Not only does this story spoof hardboiled mystery novels and Alfred Hitchcock movies, it also gives us an early glimpse of Horowitz’s later teen-spy thrillers à la Alex Rider. For even though Nick’s nemesis, Scotland Yard Inspector Snape, is involved, the present mystery has more to do with secret agents and international intrigues than the average "whodunit."

For in his last moments of life, a murder victim named McGuffin reveals to the Diamond brothers that a Russian diplomat is in danger of being assassinated. The only clues he leaves, as to how this tragedy can be stopped, include a ticket to a Dutch ice-skating rink and a cryptic, dying remark that sounds like “south by southeast.”

Fans of Hammett, Hitchcock, and their ilk will enjoy the opportunity to catch loads of cleverly placed puns and in-jokes. Fans of mystery and adventure will thrill to the dangers, betrayals, clues, and red herrings that fill this book. Fans of Alex Rider will be intrigued to see what may be an early stage in their hero’s evolution. And anybody who likes a bit of fun will be tickled by Tim’s hapless, hilarious patter, and Nick’s old-for-his-years, hard-bitten bravado.
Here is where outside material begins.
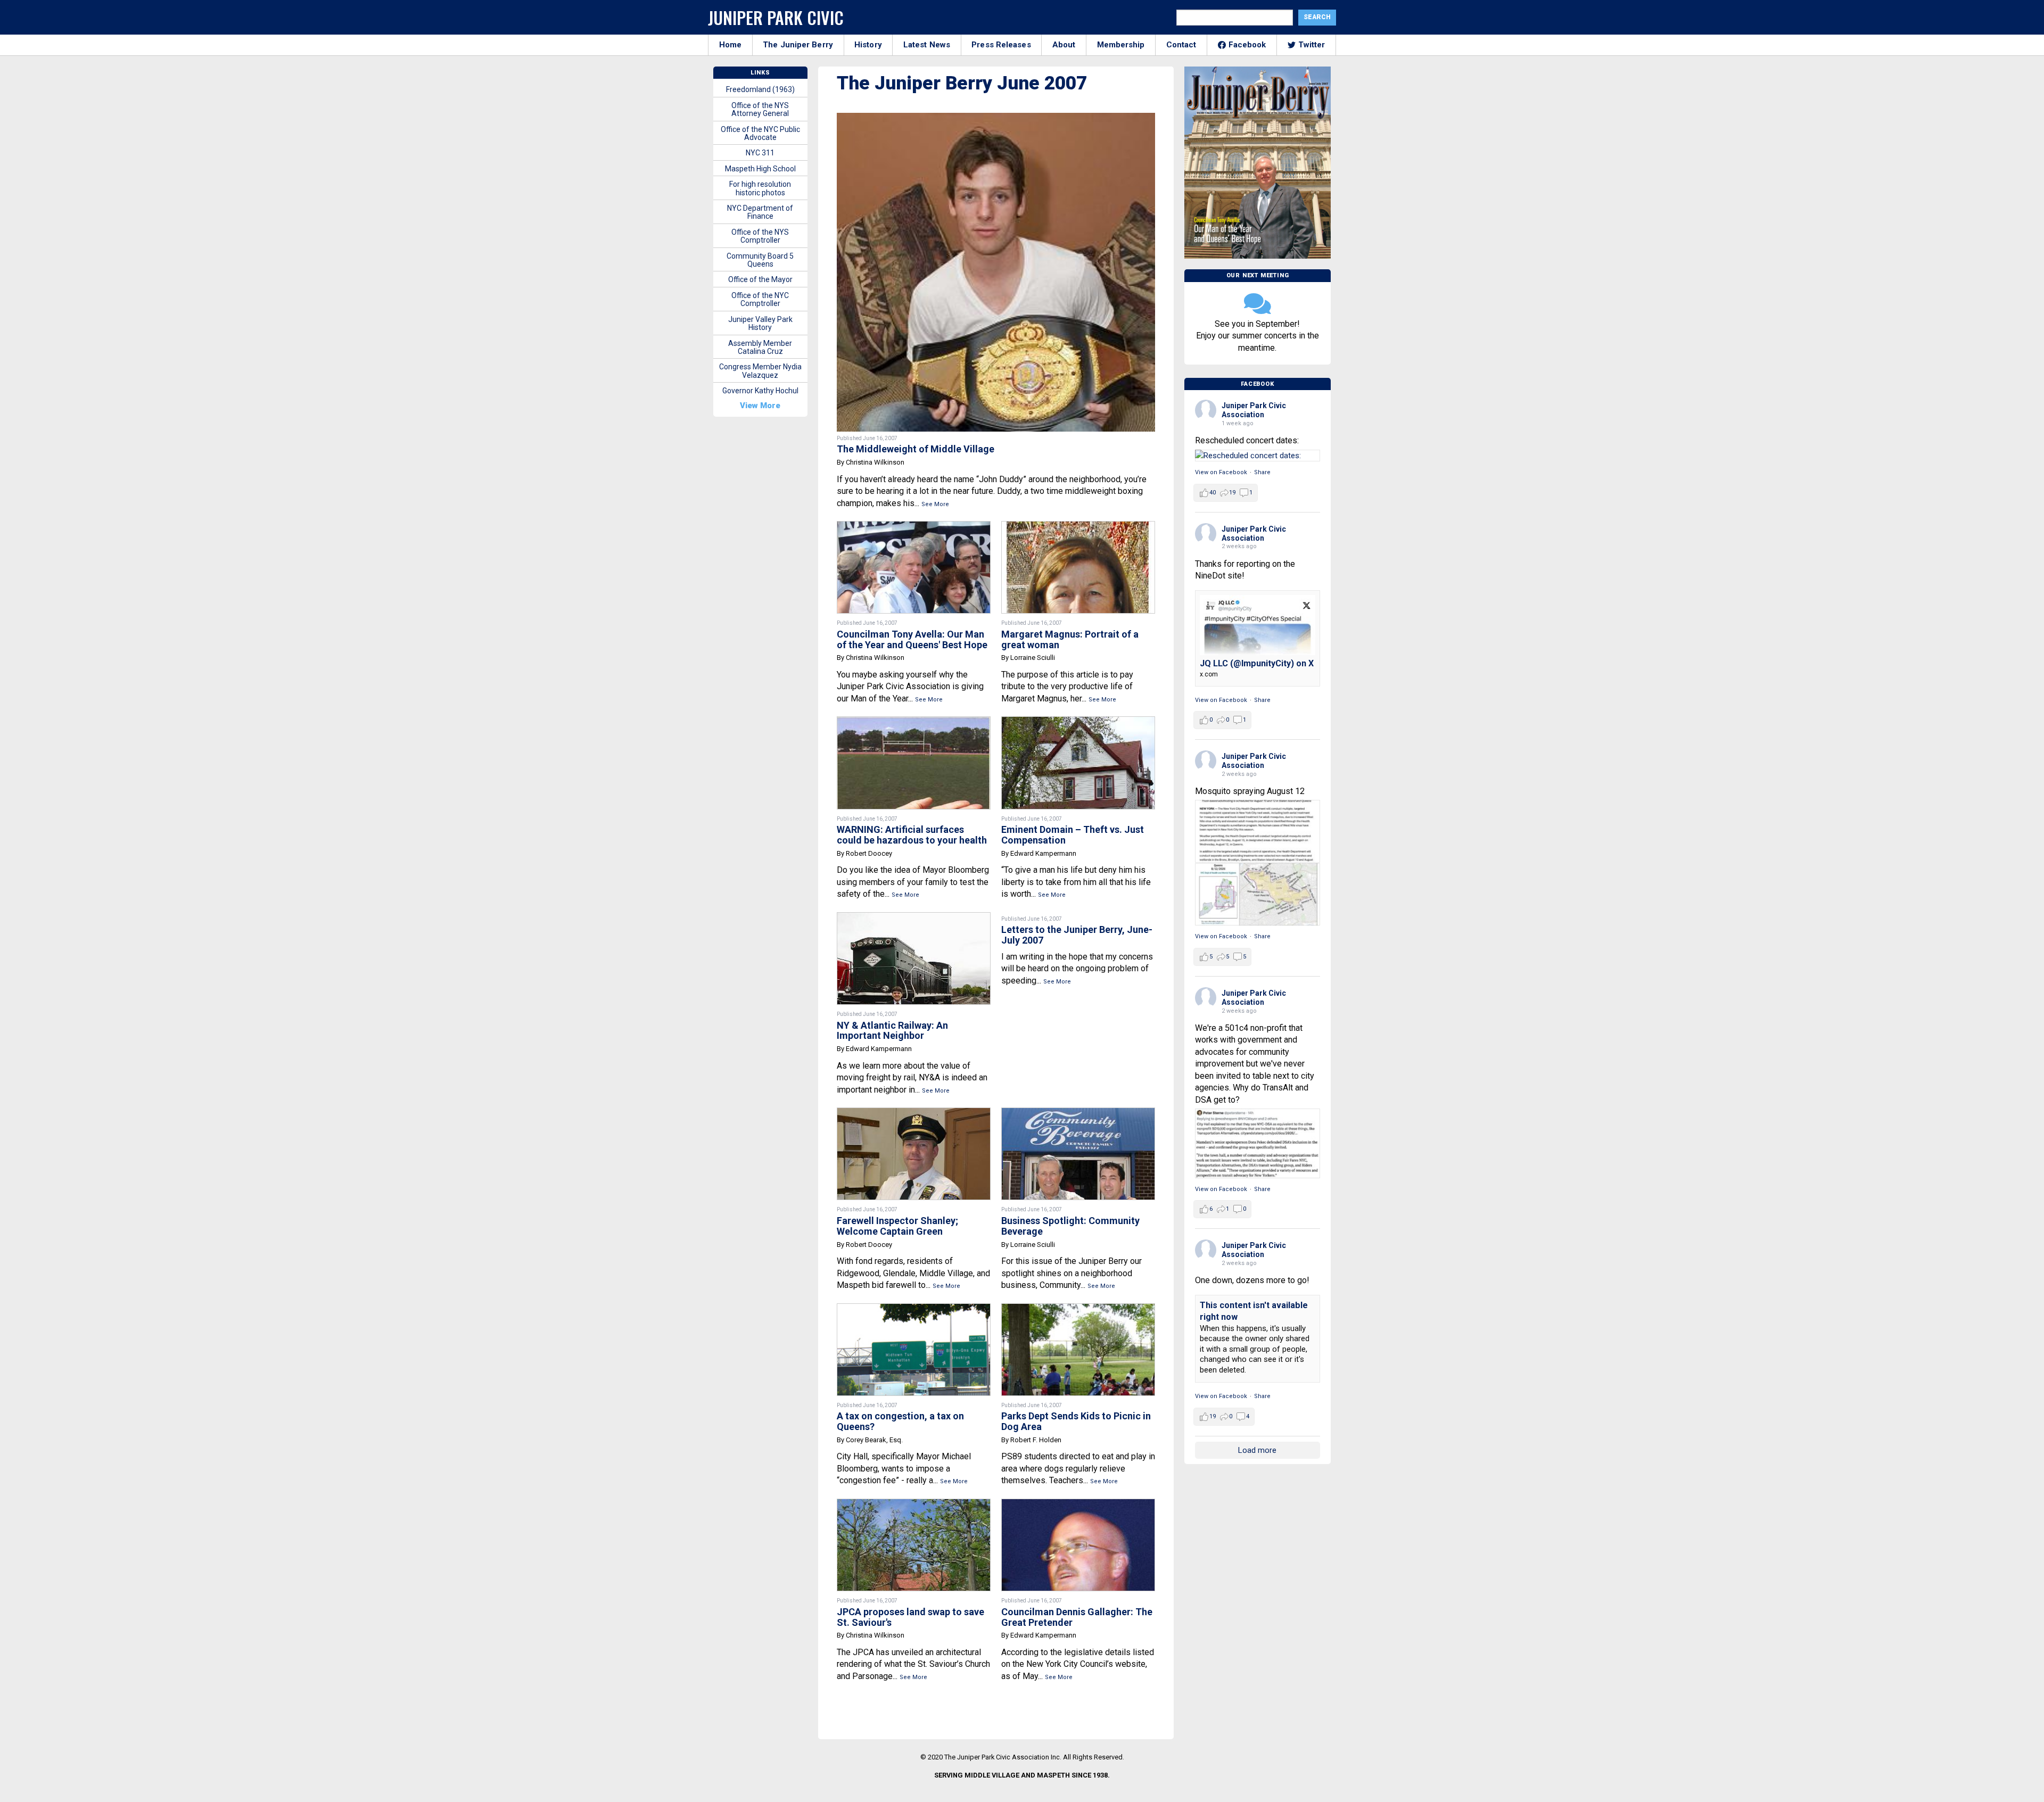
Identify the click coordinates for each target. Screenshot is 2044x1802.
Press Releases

I believe this is the third book-length mystery featuring the Diamond Brothers, following Public Enemy Number Two and The Falcon’s Malteser. There is also a book of Diamond Brothers novellas titled Three of Diamonds. It would be a shame if the series went no further. Do you hear that, Mr. Horowitz? If you ever need a break from writing Alex Rider, your fans would welcome another Diamond Brothers novel.

UPDATE: I have obtained, but not yet read (same old story), another title in this series: Three of Diamonds, a collection of short stories featuring Tim and Nick.